![]() |
Gambar diambil melalui Google.com |
Dalam negara-negara yang mengaku menganut sistem demokrasi, proses pergantian kekuasaan dapat dipahami berlangsung secara konstitusional. Dalam arti secara konstitusional, para ahli berpendapat bahwa pergantian kepemimpinan ini berlangsung secara demokratis baik melalui mekanisme pemilihan langsung oleh rakyat dengan ketentuan berupa pemilihan umum atau dipilih oleh raja dalam perspektif monarki konstitusional. Di Indonesia, proses pemilihan umum boleh dikatakan sudah berlangsung sudah cukup lama. Pemilihan Umum dengan partsipasi partai politik sebagai unsur penting dalam proses pembaharuan negara demokrasi pada saat itu, dilakukan pertama kali pada tahun 1955. Namun, baru pada tahun 2004 pemilihan presiden (Pilpres) baru dapat dipilih secara langsung oleh rakyat melalui model pemilihan umum. rakyat yang sudah memenuhi batas usia hak pilih, diberikan hak untuk memilih kandidat presiden yang sesuai dengan hati nurani.

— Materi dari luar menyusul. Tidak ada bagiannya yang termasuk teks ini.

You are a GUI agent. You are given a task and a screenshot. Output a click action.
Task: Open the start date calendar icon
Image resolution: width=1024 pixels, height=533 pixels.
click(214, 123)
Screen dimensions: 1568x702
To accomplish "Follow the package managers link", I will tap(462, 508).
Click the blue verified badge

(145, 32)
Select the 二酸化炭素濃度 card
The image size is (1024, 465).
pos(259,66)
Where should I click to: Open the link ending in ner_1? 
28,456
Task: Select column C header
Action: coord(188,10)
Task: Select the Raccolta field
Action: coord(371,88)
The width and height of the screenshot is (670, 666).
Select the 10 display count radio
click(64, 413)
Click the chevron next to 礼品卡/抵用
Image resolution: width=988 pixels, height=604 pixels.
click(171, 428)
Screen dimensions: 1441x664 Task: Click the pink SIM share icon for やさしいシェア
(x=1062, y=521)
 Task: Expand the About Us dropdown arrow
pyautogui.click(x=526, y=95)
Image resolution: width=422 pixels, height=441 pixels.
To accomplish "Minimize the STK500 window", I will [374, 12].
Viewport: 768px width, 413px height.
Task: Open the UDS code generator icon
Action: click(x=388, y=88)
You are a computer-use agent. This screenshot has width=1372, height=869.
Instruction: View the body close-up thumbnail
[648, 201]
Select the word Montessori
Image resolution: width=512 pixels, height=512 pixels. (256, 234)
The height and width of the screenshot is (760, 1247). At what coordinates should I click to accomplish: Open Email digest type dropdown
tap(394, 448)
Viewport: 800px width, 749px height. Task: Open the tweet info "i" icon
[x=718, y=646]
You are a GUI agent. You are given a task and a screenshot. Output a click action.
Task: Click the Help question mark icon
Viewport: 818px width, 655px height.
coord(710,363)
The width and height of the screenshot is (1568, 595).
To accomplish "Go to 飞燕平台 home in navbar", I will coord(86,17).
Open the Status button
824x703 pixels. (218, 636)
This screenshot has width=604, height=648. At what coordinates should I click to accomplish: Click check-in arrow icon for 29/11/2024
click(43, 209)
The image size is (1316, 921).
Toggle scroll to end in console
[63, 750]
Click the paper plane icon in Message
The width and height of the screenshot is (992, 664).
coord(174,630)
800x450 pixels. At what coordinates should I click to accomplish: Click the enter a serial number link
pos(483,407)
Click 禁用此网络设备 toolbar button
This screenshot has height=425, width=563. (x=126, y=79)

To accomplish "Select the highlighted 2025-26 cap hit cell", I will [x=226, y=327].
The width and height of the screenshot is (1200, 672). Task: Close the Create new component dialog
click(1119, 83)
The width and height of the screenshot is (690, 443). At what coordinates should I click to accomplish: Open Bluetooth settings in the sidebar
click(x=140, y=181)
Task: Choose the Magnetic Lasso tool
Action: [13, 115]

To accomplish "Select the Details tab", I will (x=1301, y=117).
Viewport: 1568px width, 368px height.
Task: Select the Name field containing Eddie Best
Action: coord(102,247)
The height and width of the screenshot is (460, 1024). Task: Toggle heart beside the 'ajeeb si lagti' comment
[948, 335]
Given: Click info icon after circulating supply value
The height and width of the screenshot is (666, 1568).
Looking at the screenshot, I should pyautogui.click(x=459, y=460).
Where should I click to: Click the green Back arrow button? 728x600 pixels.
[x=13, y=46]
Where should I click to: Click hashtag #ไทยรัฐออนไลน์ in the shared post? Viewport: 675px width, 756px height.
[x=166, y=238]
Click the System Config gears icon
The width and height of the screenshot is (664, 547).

Dalam rezim pemilihan umum di Indonesia berdasarkan undang-undang pemilihan umum No 8 Tahun 2012, hanya dikenal dua macam jenis pemilihan umum. yakni, pemilihan presiden, pemilihan legislatif dan pemilihan kepala daerah. dalam hal inipun, pemilihan kepala daerah hanya sempit mengatur mengenai pemilukada tingkat kabupaten/kota atau Provinsi. Dalam berbagai pilihan dan jenis pentas politik dalam negeri, variasi itu kini bertambah. Persoalan mengenai apabila terjadi sengketa terhadap jenis pemilihan umum yang telah disebutkan diatas sudah jelas ada mekanisme hukum yang dapat ditempuh dengan langkah-langkah prosedural sebagaimana telah ditentukan dalam peraturan perundang-undangan. Dalam UU No 24 Tahun 2003 jo UU No 8 Tahun 2011 tentang Mahkamah Konstitusi, dalam Pasal 10 disebutkan bahwa salah satu diantara kewenangan Mahkamah Konstitusi adalah memutus penyelesaian sengketa perselisihan hasil pemilihan umum atau yang lebih dikenal dengan PHPU. Dalam aturan tersebut sudah sangat jelas, mengenai kemana proses komplainisasi apabila terjadi indikasi kecurangan dalam proses pemilihan umum. lantas, kemana mekanisme hukum dalam menyelesaikan sengketa pemilihan umum dalam level desa?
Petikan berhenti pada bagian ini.